We all have fears. We fear failure, rejection, disappointment, disasters, not being chosen, not going to be where we want to be at this point in our life, not being good enough, not being strong enough, not being in control, the unknown, just to name a few. If you are a person that believes in God, you may fear that He has forgotten you, or that you are being asked to withstand a trial that is beyond your capacity to endure.
For me, when I experience strong fear, it’s always a roadblock that prevents me from moving forward. I think my greatest fear is that I’m “not enough”. I’m not strong enough, smart enough, physically fit enough, “Mom” enough, “Wife” enough, “Supervisor” enough, “Grandma” enough, rich enough, healthy enough, spiritual enough……you get the picture. Couple fear with being tired all the time? I’m lucky some days to just get out of bed.
I read an article I’d like to share, because the premise mentioned is what helps me to break out of the chains of fear and helps me to start moving again, in any direction. The article is entitled, “Divine Discontent”.
First quote: “Divine discontent comes when we compare ‘what we are [to] what we have the power to become’. We yearn for greater personal capacity. We have these feelings because we are daughters and sons of God, born with the Light of Christ yet living in a fallen world.
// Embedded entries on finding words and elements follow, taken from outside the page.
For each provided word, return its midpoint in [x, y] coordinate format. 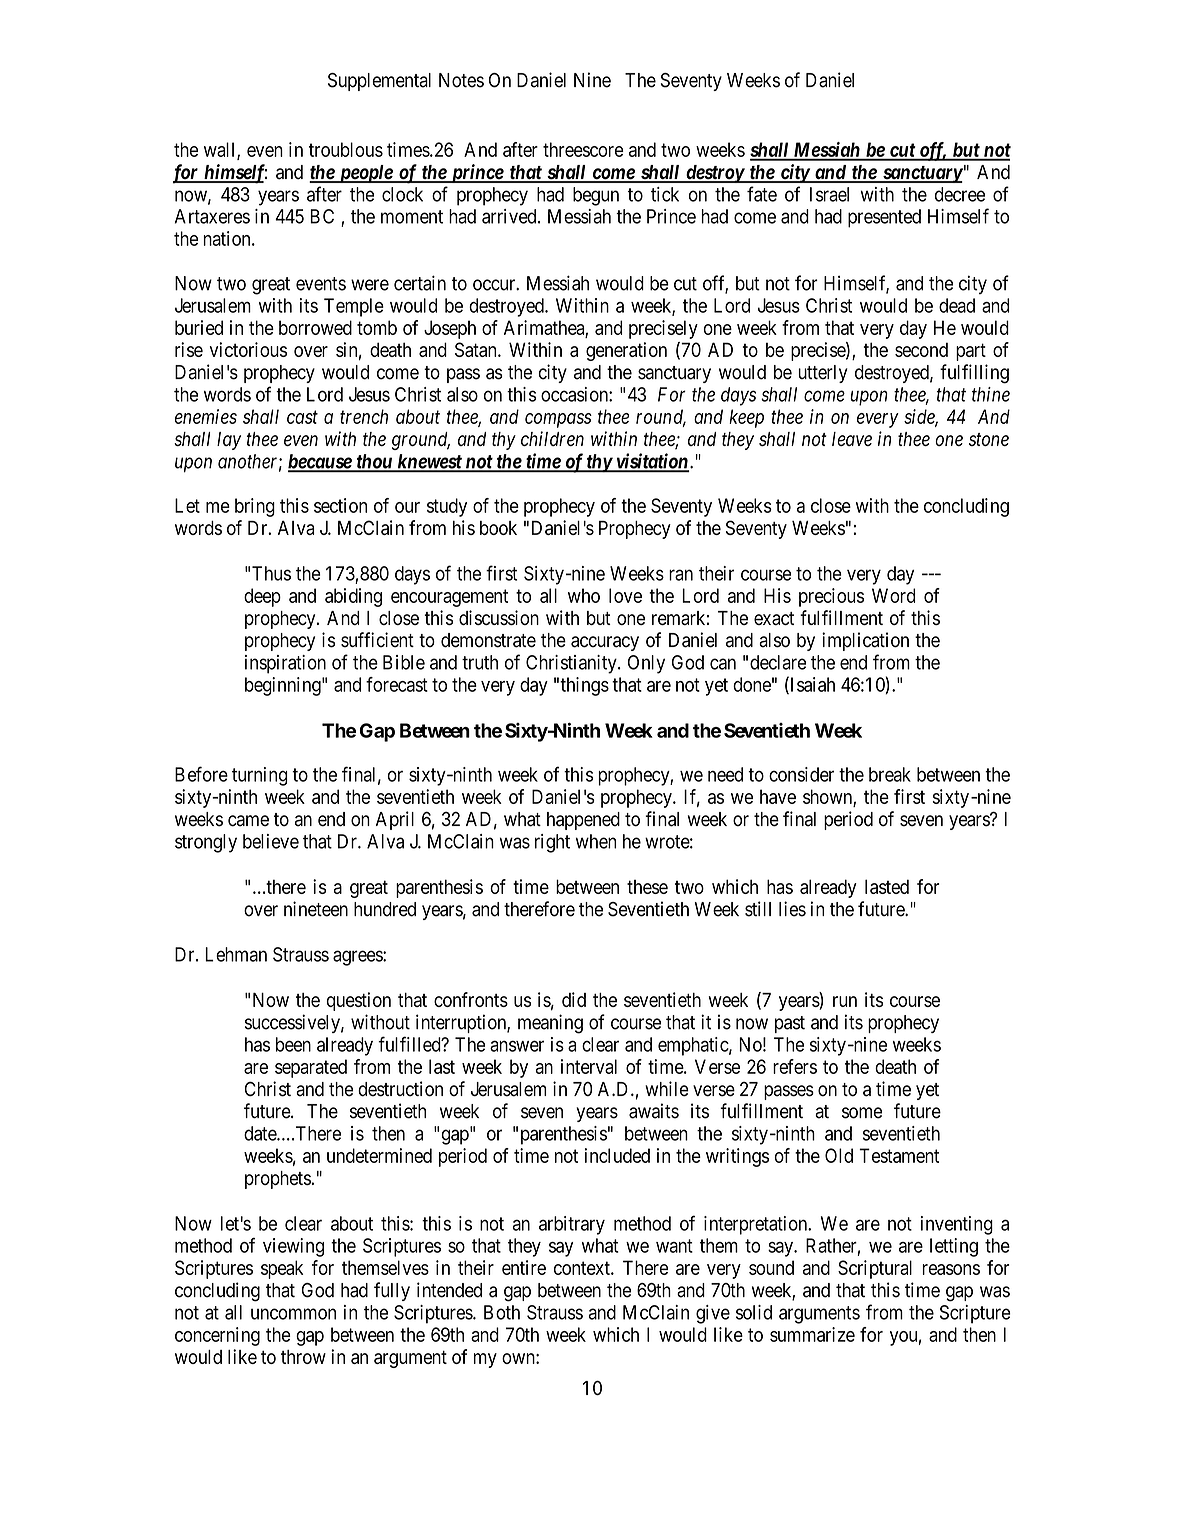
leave [852, 439]
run [845, 1001]
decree [960, 194]
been [293, 1044]
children [552, 438]
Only [646, 664]
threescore [583, 149]
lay [229, 441]
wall [221, 150]
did [574, 999]
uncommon [293, 1314]
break [890, 774]
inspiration [285, 664]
These feelings are God given and create an urgency to act.” I very much resonate with this statement. When I feel stifled or stuck, I start to get irritated with myself, feeling that I am wasting time and that I am letting fear win. It’s this feeling of discontent that helps me try to jump start my ambition, to move out of the place I’m stuck in. It starts my inner problem-solving process. It helps me shed my pride and drop to my knees to ask Father for help and guidance. It causes me to reflect and realize, that in many ways, I am more than “enough”.
Second quote: “We should welcome feelings of divine discontent that call us to a higher way, while recognizing and avoiding Satan’s counterfeit — paralyzing discouragement.” Yep. That’s me, through and through. Paralyzing discouragement. Couldn’t have said it better myself. Horrible place to be.
Third quote: “[Paralyzing discouragement] is a precious space into which Satan is all too eager to jump. We can choose to walk the higher path that leads us to seek for God…or we can listen to Satan, who bombards us with messages that we will never be enough.” Uh huh. Yeppers. Totally true. Put my picture on that meme.
So how do you know the difference between divine discontent and paralyzing discouragement? “Divine discontent is not an invitation to stay in our comfort zone, nor will it lead us to despair. [It] motivates us to follow the example of the Savior. [It] leads to humility, not to self-pity or the discouragement that comes from making comparisons in which we always come up short. With Christ’s help….we are enough.”
While I completely related to the main content of the article, the conclusion spoke volumes to my soul. “Jesus’s miracles often begin with a recognition of want, need, failure, or inadequacy. Remember the loaves and the fishes? The story begins with the disciples’ recognition of their lack. [They] were right: they didn’t have enough food, but they gave what they had to Jesus, and then He provided the miracle.”
Oh wow. Huh. WOW.
I am enough.
I am enough, if I trust that Christ will make up the difference. He will “multiply my efforts”.
Have you ever had those moments in your life where, as you reflect, you don’t know how you got through them? I believe those moments are times where you did all you could and Christ multiplied your efforts. I do. For me, there is really no other explanation.
I keep telling myself…I matter. I matter to someone. And that makes all the difference.